Buy a book
Going on courses is a bore. You sit in a class with other people who are not important to the day-to-day running of their employers. The instruction will always proceed at the pace of the slowest attendee (if you think otherwise, that person is you). At the end you get a binder, a certificate and a week's worth of email and backlogged work to catch up on.
You also never get to use the stuff the course was about. Or you forget it all until the boss comes by, 6 months later, and says "you went on the XYZ course, get this done by tomorrow .... please".
If all you want is some time away from the office (and lots of courses are held in London and the pricey ones are in the run up to christmas) then that's great - and we all love the company paying for a little jolly now and then. But if you want a new skill, then you need to learn it, practice it and understand it - a few days listening to someone drone on won't do it.
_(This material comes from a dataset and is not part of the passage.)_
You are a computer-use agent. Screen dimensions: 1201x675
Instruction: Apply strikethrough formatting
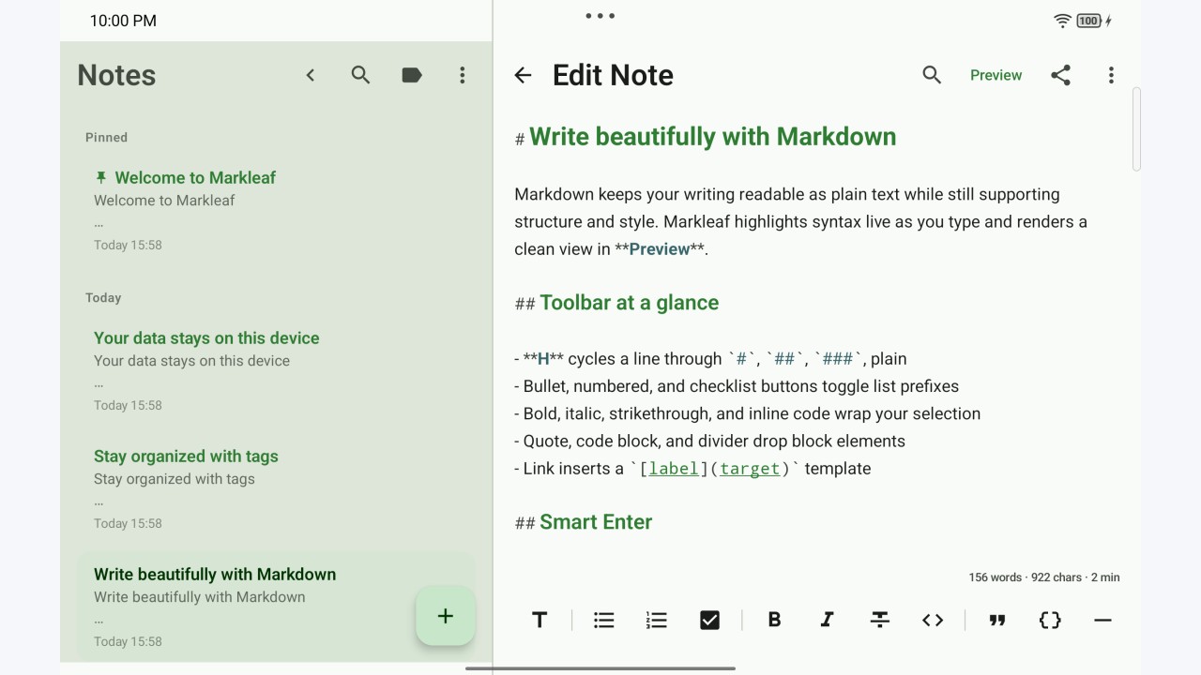[880, 620]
The best way to get training is to have a project that requires your intended skill. Do some (book based, web based, whatever you prefer) research. Read the Idiot's guide - not hard to find: the internet is full of them (idiots, that is) and start DOING it. You'll not only learn faster, but you'll get practical knowledge - or experience, as it's called on CVs - and something useful at the end of the time. It's also far more enjoyable than sitting around listening to lecturers. The only downside is that you don't get a certificate - and you still have to catch up on all that email.